▶ **Short problem 1**:
Retype the section of the cornhole board finishing thread that starts with "## crank49 (Apr" and goes on through "they work fine.".
▶ **Short problem 2**:
Pick up the forum thread on finishing cornhole boards at its final line and carry it forward.

▶ **Passage given**:
# Cornhole board finishing question



## Skippy906 (Dec 16, 2012)

I am in the process of making some cornhole boards. I primed, painted and striped the boards with semi-gloss paint. I am going to apply a decal to the center of the board. I know i can put poly acrylic over the entire design when its done. 
My question is, I have raised paint lines where the tape for the design was applied. Should i sand the painted lines with very fine paper before applying the poly acrylic? Or put on a few coats of ploy then try and sand down the painted lines?

I know sanding will dull the finish of the paint if I sand before I poly it. But will the poly bring back the semi gloss shine to the sanded areas?


----------



## crank49 (Apr 7, 2010)

Around here nobody would notice a few raised paint lines. 
Especially in the condition they are in when playing this game.
I just used gloss enamel paint on mine and they work fine.


----------



## derrickparks57 (Apr 11, 2013)

I would put a few coats of poly on then sand it. I'd be too afraid of screwing up the nice paint job and having to redo it. On another note, if I have friends over to hang out and play cornhole and one of them points out the raised lines, he can hit the road.


----------



## Skippy906 (Dec 16, 2012)

▶ **Collected data**:
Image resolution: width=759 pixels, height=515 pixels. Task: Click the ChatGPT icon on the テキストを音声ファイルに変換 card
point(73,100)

▶ **Final result 1**:
## crank49 (Apr 7, 2010)

Around here nobody would notice a few raised paint lines. 
Especially in the condition they are in when playing this game.
I just used gloss enamel paint on mine and they work fine.

▶ **Final result 2**:
Thanks for the input Crank, and I know what you mean by the condition of the players. But I have a little OCD problem when it comes to finishing projects a certain way. I know the decal will pose a small problem and it will take quite a few coats of poly to get a smooth and even finish, that's why I want to get rind of the raised paint lines also.


----------



## Skippy906 (Dec 16, 2012)

Thanks derric, I was thinking the same thing. A few coats of poly then do the sanding with fine sandpaper. Then a whole lot more coats of ply and sanding in between.


----------



## cajunworkshop (Sep 4, 2015)

Skippy906 I want to build some of these. 2 questions where did u get the plans and where can I get collegiate decals for say LSU Tigers?


----------



## Stewbot (Jun 7, 2015)

> Skippy906 I want to build some of these. 2 questions where did u get the plans and where can I get collegiate decals for say LSU Tigers?
> 
> - cajunworkshop


I know your question is for Skippy, but I just built a pair and remember the dimensions. Regulation sized boards are 4' long, 2' wide rectangle. Drill a 6" diameter hole 12" in from the side, and 9" down from the top, this where the center of your hole needs to be. The back needs to be 12" high from the ground and front 3". More detailed plans are probably readily available on the Internet, but those are the dimensions.


----------



## Skippy906 (Dec 16, 2012)

Where else would you get the dimensions, beside the American Cornhole Association….LOL. Yes, it is a website and I have even seen it on TV before. All joking aside, the boards are to their specs, 4'x2', 1/2 plywood. The front of the board is 2 1/2 inches high and the back is 12" off the ground. (That is a 12 degree cut on the bottom of the legs) The hole is 6" round, and centered in the board and 9" down from the top.

As for the logo, I used a 12" decal I got from a shop dedicated for our team, or you can order one online I am sure. After I painted the boards and put the decal on, I put 5 coats of polyacrylic on them.


----------



## Ken90712 (Sep 2, 2009)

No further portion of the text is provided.